→ What is needed
Print the data that begins with the line containing "I will pos(1404,25)." and ends with the line containing "The width and height of the screenshot is (924, 1292).", both lines included, repeating every line exactly.

→ Data for processing
>> start

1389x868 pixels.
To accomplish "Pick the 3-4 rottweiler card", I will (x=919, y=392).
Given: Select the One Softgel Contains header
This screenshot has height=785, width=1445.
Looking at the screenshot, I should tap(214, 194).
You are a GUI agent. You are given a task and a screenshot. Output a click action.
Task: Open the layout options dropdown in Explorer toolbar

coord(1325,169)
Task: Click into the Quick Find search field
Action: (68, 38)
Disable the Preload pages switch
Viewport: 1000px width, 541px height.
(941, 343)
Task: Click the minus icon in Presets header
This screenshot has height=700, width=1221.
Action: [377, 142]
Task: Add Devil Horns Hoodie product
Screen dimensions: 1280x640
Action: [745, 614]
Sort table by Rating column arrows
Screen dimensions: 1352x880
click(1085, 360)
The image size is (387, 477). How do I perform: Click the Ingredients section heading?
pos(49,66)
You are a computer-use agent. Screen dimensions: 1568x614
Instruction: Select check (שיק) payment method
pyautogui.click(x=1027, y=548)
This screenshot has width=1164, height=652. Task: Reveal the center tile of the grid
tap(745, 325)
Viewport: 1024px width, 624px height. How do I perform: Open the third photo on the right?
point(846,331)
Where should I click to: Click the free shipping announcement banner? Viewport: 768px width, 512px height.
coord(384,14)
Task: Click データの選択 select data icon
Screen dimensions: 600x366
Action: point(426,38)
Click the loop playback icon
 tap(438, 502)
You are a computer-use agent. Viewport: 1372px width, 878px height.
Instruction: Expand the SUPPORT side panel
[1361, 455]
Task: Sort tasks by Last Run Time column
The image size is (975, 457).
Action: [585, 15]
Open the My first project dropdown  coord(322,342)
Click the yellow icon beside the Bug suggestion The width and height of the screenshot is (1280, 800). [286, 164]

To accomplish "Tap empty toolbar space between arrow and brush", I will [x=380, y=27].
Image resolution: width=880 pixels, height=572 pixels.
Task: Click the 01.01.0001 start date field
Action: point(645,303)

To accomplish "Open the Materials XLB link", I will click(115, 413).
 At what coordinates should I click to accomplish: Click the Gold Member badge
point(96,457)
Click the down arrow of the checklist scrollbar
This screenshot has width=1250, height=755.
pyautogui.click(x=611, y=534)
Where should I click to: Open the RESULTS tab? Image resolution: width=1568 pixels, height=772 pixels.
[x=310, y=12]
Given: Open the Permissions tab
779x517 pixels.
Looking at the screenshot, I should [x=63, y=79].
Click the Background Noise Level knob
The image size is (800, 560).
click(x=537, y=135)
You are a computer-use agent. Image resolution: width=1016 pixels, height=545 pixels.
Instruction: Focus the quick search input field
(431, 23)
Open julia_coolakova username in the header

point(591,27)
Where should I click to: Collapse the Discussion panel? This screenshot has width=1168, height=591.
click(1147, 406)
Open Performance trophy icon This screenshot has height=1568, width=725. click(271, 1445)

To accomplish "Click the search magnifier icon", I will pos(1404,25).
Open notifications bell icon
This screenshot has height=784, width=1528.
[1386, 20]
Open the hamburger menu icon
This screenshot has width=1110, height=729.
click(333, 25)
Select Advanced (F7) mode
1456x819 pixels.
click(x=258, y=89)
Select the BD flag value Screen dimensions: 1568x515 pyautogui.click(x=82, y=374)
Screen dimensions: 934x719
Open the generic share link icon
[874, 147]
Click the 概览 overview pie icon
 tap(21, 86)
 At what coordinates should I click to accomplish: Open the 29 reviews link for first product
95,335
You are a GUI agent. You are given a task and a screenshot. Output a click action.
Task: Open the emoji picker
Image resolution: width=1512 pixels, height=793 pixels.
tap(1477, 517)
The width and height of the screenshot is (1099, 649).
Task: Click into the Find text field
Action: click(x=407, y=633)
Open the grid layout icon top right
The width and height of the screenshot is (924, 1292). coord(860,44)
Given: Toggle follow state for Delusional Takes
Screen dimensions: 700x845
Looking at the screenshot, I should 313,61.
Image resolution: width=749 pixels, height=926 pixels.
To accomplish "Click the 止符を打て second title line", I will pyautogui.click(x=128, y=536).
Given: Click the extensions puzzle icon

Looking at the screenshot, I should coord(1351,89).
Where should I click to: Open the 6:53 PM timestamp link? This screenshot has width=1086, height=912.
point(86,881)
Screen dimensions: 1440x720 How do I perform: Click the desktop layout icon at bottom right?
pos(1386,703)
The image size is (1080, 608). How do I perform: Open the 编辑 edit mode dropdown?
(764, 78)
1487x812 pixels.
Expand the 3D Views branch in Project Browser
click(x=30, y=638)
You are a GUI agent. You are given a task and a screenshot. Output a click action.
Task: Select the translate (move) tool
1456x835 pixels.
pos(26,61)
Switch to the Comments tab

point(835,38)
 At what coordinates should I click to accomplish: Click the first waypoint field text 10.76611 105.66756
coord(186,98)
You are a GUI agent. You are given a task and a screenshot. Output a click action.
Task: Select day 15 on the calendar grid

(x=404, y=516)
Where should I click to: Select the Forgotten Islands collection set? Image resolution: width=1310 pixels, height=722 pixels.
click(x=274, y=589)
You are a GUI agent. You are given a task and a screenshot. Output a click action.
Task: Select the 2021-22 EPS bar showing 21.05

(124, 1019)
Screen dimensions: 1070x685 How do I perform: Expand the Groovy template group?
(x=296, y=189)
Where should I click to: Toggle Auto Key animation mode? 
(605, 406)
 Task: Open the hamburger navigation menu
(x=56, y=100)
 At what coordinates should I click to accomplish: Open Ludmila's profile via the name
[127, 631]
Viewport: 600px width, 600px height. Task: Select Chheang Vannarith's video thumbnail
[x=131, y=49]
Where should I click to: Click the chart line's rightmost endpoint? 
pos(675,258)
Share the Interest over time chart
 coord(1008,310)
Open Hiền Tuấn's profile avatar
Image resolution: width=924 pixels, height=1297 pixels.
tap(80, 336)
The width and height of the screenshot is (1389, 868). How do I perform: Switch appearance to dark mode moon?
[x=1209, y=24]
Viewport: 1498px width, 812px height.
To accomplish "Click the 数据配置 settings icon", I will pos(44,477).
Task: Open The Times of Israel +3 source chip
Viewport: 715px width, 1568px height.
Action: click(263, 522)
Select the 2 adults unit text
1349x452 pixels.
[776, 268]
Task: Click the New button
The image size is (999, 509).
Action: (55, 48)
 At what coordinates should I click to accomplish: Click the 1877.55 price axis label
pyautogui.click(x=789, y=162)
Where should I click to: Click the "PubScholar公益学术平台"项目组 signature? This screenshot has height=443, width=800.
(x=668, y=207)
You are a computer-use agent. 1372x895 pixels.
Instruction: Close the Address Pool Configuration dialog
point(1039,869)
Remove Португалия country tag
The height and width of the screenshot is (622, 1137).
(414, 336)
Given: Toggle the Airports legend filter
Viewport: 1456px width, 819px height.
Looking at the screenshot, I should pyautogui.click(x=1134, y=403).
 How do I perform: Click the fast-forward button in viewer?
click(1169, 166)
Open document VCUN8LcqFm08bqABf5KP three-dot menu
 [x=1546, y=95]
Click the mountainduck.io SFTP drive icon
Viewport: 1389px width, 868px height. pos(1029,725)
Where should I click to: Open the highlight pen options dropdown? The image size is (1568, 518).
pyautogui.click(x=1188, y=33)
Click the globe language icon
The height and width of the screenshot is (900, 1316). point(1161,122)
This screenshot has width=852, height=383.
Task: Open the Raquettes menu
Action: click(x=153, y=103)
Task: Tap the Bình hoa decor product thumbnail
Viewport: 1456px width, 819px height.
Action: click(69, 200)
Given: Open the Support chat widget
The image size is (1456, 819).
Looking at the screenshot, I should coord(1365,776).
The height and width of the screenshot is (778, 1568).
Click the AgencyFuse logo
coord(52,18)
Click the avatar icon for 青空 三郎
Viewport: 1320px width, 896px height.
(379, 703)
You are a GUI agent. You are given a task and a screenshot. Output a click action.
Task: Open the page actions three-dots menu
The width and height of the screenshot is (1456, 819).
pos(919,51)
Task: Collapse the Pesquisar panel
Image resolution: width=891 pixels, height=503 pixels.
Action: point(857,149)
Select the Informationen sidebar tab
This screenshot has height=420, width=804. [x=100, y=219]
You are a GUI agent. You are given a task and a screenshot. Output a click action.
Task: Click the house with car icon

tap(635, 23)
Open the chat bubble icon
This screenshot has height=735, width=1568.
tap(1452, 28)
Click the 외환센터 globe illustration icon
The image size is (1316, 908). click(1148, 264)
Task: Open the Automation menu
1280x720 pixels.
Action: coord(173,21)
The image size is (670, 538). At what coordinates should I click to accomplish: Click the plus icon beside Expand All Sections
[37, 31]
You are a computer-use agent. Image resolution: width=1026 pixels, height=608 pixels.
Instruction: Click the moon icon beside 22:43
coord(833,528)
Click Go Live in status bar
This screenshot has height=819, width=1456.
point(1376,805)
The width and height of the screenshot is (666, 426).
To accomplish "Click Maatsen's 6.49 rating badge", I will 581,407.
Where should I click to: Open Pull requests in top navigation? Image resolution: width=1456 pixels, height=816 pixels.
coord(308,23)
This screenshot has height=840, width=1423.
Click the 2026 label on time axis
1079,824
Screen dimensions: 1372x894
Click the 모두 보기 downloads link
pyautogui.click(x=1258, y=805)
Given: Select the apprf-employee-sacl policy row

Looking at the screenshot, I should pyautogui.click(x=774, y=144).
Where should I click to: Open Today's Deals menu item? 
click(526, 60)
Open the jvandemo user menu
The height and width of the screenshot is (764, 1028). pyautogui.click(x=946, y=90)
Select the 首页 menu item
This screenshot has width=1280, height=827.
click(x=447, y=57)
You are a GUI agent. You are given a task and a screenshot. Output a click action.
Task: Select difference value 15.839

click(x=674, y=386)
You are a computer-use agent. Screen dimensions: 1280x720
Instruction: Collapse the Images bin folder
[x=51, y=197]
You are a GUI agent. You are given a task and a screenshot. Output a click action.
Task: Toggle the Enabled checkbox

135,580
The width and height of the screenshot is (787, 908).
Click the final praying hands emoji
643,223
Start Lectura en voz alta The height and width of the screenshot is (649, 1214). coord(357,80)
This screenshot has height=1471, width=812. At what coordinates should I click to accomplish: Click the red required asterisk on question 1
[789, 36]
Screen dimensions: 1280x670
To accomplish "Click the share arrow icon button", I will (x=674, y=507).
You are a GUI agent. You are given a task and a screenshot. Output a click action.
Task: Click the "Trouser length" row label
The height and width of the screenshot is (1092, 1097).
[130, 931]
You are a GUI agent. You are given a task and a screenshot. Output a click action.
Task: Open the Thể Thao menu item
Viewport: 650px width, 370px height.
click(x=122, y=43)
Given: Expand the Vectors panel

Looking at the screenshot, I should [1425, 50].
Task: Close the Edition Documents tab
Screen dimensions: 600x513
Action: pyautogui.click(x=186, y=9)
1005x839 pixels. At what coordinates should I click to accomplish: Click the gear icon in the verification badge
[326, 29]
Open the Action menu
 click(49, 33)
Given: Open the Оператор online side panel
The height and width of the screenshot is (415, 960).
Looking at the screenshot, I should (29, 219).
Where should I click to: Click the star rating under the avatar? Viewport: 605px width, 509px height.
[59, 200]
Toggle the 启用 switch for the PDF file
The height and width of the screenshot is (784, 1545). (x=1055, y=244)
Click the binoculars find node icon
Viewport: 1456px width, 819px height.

>> end

→ Task output
To accomplish "Click the search magnifier icon", I will pos(1404,25).
Open notifications bell icon
This screenshot has height=784, width=1528.
[1386, 20]
Open the hamburger menu icon
This screenshot has width=1110, height=729.
click(333, 25)
Select Advanced (F7) mode
1456x819 pixels.
click(x=258, y=89)
Select the BD flag value Screen dimensions: 1568x515 pyautogui.click(x=82, y=374)
Screen dimensions: 934x719
Open the generic share link icon
[874, 147]
Click the 概览 overview pie icon
 tap(21, 86)
 At what coordinates should I click to accomplish: Open the 29 reviews link for first product
95,335
You are a GUI agent. You are given a task and a screenshot. Output a click action.
Task: Open the emoji picker
Image resolution: width=1512 pixels, height=793 pixels.
tap(1477, 517)
The width and height of the screenshot is (1099, 649).
Task: Click into the Find text field
Action: click(x=407, y=633)
Open the grid layout icon top right
The width and height of the screenshot is (924, 1292). coord(860,44)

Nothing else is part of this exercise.